*DATA LINES*:
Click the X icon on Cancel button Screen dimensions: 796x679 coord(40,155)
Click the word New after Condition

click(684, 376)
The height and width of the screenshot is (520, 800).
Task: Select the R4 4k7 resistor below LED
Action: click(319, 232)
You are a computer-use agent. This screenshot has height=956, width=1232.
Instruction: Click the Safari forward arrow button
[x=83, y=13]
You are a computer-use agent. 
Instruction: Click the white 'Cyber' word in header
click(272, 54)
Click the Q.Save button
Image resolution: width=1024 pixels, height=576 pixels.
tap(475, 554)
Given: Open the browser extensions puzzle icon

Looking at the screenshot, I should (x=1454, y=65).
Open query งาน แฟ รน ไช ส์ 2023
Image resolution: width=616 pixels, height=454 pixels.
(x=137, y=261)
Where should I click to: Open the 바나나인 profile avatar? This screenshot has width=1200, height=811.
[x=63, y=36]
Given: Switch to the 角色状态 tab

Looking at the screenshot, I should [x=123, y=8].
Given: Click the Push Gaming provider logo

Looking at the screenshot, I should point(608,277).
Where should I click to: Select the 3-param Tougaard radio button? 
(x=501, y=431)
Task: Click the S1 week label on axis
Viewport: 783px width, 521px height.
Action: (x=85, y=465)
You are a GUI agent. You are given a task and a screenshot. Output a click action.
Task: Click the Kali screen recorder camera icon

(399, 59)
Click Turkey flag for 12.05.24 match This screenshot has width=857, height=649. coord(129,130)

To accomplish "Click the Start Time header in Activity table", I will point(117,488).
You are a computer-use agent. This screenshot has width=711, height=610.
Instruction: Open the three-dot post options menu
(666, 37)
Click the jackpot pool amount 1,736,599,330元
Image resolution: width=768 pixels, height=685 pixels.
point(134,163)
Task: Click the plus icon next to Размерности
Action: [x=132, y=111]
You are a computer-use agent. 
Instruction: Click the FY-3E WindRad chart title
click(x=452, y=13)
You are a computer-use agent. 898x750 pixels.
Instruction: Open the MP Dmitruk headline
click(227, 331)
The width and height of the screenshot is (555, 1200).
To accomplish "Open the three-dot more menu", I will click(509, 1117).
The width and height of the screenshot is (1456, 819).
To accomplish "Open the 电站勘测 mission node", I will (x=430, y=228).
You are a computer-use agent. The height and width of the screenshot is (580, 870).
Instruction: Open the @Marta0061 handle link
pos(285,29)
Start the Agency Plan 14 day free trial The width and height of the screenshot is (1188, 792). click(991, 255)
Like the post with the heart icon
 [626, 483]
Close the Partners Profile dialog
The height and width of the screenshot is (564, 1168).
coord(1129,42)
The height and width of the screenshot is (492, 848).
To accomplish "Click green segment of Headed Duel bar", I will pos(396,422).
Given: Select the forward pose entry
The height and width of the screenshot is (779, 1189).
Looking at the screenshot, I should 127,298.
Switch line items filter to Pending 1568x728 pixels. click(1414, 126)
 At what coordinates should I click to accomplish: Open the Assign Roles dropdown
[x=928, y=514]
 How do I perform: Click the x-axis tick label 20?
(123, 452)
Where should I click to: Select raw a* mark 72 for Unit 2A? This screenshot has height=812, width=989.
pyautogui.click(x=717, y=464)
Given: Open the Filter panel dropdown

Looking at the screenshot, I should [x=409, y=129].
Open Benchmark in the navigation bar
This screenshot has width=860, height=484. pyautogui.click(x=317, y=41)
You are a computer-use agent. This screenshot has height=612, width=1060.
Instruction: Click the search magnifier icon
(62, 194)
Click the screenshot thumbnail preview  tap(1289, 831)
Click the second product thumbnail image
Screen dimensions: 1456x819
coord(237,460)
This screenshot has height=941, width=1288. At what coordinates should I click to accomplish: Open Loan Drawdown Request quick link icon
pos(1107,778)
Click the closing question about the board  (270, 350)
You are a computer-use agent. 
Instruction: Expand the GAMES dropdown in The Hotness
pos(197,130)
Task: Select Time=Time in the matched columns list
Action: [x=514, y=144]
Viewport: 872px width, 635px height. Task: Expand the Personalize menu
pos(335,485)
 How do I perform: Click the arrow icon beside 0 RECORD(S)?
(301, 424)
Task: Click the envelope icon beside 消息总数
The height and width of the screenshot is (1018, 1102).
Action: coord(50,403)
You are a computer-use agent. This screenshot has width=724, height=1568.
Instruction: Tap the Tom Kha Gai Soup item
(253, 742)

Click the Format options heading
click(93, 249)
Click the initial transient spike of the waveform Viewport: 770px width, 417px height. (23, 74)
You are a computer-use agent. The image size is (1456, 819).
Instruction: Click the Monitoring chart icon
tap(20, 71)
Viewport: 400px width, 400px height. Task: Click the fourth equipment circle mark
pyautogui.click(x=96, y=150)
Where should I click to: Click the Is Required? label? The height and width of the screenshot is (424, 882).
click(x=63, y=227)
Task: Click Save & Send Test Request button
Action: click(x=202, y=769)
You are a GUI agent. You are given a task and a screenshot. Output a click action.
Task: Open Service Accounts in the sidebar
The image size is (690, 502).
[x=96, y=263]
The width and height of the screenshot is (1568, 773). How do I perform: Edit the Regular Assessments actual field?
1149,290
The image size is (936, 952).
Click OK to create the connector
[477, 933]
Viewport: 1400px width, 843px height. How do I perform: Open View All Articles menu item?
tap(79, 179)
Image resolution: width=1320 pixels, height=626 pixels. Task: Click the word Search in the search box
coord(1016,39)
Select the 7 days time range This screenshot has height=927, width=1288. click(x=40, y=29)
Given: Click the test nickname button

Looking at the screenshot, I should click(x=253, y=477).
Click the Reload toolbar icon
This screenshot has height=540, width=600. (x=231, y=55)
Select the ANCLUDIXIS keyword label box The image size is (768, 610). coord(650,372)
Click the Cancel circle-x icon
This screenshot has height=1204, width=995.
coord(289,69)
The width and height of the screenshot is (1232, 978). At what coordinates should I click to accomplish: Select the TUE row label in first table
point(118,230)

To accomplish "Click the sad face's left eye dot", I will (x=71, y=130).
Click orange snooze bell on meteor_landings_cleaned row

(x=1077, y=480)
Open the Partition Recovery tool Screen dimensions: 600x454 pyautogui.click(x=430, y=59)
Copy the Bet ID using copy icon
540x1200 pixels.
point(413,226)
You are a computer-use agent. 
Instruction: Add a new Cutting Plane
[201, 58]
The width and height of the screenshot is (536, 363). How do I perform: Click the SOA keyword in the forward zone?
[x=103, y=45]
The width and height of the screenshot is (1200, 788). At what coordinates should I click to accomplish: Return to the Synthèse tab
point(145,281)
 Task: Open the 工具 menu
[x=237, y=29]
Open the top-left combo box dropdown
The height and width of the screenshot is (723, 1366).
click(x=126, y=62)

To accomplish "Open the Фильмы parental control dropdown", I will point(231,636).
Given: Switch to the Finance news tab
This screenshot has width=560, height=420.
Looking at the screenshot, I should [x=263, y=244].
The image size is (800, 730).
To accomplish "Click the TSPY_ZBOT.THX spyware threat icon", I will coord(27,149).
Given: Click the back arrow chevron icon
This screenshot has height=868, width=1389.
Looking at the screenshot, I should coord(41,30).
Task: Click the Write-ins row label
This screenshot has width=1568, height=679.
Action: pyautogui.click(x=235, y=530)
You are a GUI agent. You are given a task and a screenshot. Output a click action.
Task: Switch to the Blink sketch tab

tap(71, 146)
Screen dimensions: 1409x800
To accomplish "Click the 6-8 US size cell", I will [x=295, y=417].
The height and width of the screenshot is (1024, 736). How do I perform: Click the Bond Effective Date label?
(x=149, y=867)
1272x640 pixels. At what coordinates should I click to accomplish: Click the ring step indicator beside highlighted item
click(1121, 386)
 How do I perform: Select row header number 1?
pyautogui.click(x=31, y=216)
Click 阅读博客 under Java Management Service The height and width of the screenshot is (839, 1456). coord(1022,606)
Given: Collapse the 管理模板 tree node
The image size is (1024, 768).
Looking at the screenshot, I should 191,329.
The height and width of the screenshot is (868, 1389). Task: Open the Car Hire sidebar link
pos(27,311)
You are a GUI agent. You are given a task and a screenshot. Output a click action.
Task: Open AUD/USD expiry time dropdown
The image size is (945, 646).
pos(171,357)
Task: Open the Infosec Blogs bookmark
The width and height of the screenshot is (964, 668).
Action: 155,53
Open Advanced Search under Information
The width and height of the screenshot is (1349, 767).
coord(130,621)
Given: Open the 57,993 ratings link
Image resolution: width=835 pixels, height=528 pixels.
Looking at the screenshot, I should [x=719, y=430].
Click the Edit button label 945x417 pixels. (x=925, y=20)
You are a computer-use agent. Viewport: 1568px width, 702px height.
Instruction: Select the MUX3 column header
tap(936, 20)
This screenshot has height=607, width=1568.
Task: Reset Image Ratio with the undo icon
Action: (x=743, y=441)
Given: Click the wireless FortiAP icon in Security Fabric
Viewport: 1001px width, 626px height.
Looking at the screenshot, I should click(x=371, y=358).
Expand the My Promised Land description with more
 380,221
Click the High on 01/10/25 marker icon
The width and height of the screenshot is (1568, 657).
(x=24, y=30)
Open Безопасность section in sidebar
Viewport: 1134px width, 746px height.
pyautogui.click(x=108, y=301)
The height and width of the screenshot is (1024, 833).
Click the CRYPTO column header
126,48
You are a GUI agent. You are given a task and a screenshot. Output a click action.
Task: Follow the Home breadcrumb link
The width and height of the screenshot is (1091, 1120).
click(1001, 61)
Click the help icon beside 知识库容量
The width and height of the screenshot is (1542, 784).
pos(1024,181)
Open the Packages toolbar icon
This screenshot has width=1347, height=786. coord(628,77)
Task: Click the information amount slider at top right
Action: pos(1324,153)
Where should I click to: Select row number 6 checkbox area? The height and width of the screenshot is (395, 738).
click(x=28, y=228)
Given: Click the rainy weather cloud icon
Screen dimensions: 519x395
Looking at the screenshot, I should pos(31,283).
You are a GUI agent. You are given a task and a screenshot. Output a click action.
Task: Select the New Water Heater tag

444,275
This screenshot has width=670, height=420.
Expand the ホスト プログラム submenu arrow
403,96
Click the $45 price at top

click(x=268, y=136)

*CHALLENGE*: Copy the listing above from the line holding "The height and width of the screenshot is (868, 1389)." through the line holding "coord(130,621)", inclusive, with the requests included. Shift every coordinate in the answers by adding 148 to each number, and leave all other numbers as they are.

*RESULT OF THIS EXERCISE*:
The height and width of the screenshot is (868, 1389). Task: Open the Car Hire sidebar link
pos(175,459)
You are a GUI agent. You are given a task and a screenshot. Output a click action.
Task: Open AUD/USD expiry time dropdown
The image size is (945, 646).
pos(319,505)
Task: Open the Infosec Blogs bookmark
The width and height of the screenshot is (964, 668).
Action: 303,201
Open Advanced Search under Information
The width and height of the screenshot is (1349, 767).
coord(278,769)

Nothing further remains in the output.